Mine de rien on a encore placé deux figures, situé l'action, soigné le vocabulaire, introduit un côté terroir, surpris son lectorat en révélant que comme dans l'inspecteur Barnaby il y a plusieurs victimes, si, si, Ah ! Ah ! Elle est bien bonne et le mystère reste entier.
L'hommage
Ce n'est par contre pas un mystère que
J.M. Erre dans l'exploration narrative de différents genres littéraires en totale liberté, maniant différents type d'humour à multiples degrés, en s'appuyant sur une imagination débridée et jouissive. Singulier, il l'est et son style est déjà une signature. Se tromperaient les lecteurs-trices, qui s'arrêteraient au seul aspect rigolo. L'humour irrévérencieux est un véhicule très puissant pouvant sans modération dépasser largement le 80, et à même d'approcher l'indicible ce qu'en fin de compte n'arrivent à faire que les écrivains talentueux. C'est un coup de génie que cette apprentie-narratrice, détective-amatrice, handinspectrice, native-tétraplégique, pilote confirmée, cynique patentée ou qui l'est. Pourquoi pas ? Je lis un peu partout déjanté, moi je trouve simplement que ce fauteuil roulant débridé tient drôlement la route. Et d'autre manière l'humour de couleur n'a jamais fait rire personne, alors que l'humour noir est un régal et que rien ne vaut le noir de noir. Noir, c'est noir, chantait Johnny !!

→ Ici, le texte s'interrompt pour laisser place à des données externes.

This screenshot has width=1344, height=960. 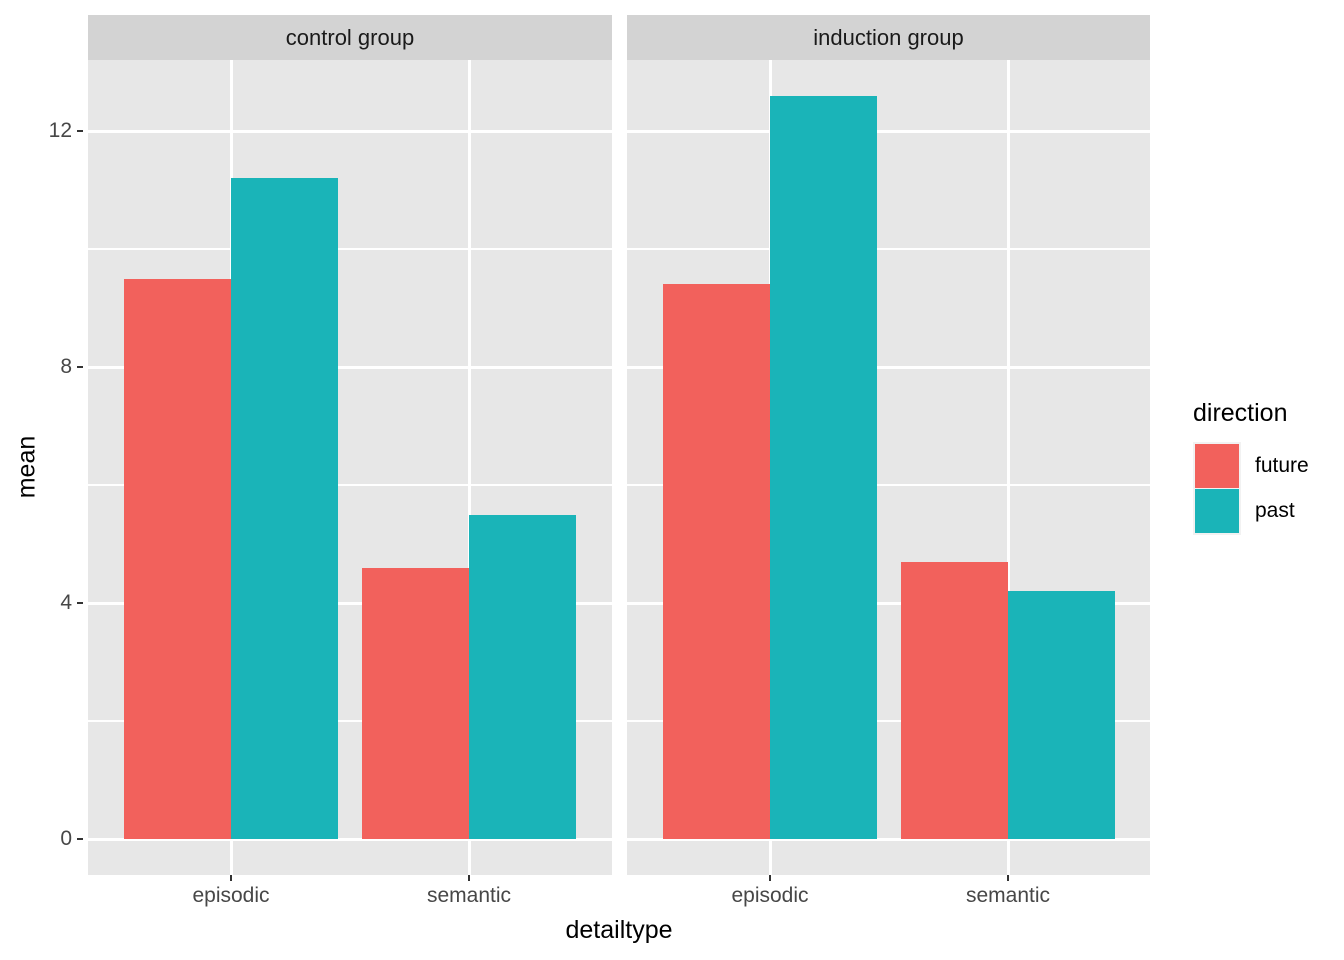 I want to click on facet-strip-control-group: control group, so click(x=350, y=38).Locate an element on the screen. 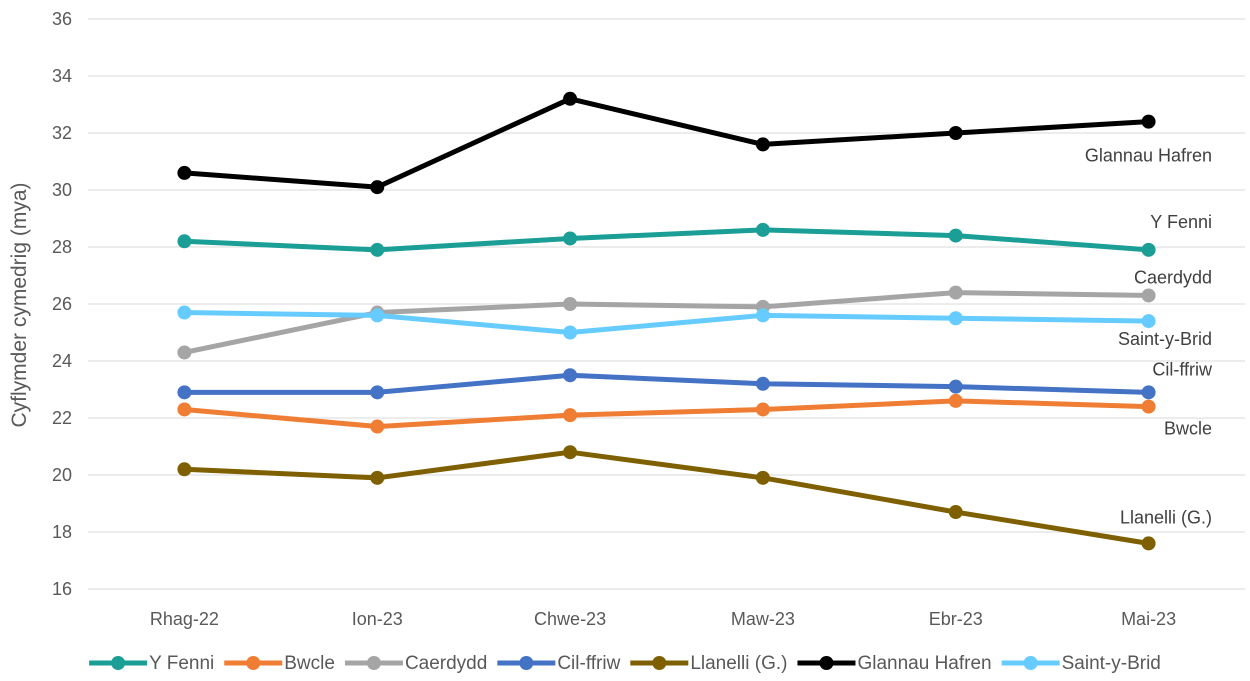  legend-label: Cil-ffriw is located at coordinates (588, 664). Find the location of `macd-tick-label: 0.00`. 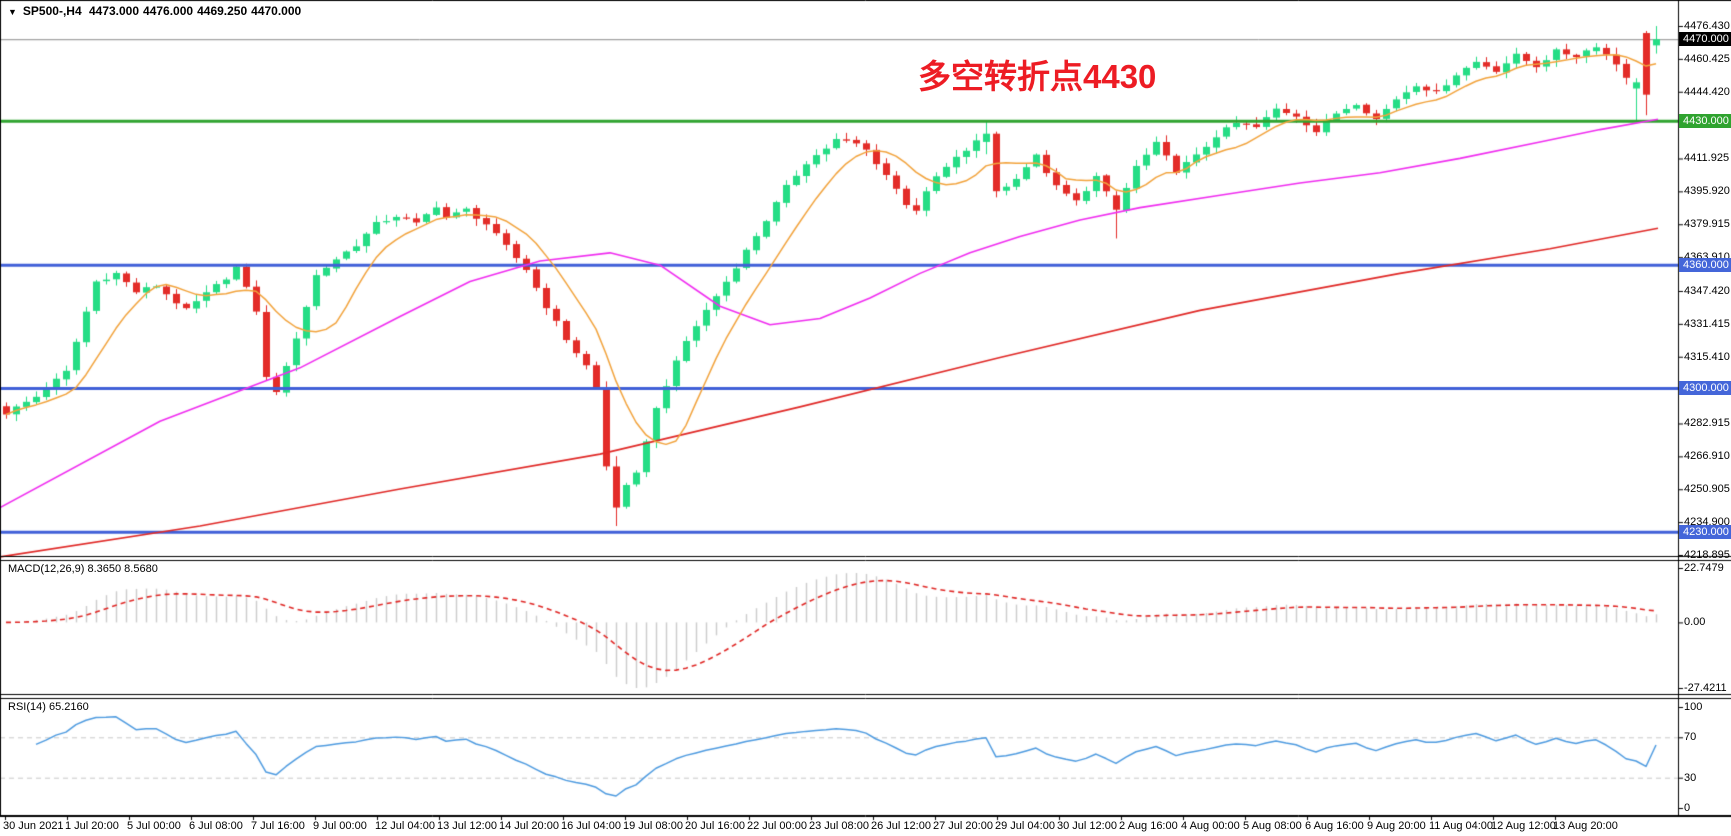

macd-tick-label: 0.00 is located at coordinates (1695, 622).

« Face au tumulte de la vie moderne, sachons profiter du cadeau offert par un mort : le silence. » p. 198
Remerciements
La lecture d'un livre de
J.M. Erre est toujours un moment de rare jubilation intérieure, le chroniquer un bonheur à partager. Je remercie vivement Babelio pour cette masse critique et les éditions Buchet Chastel pour leur confiance.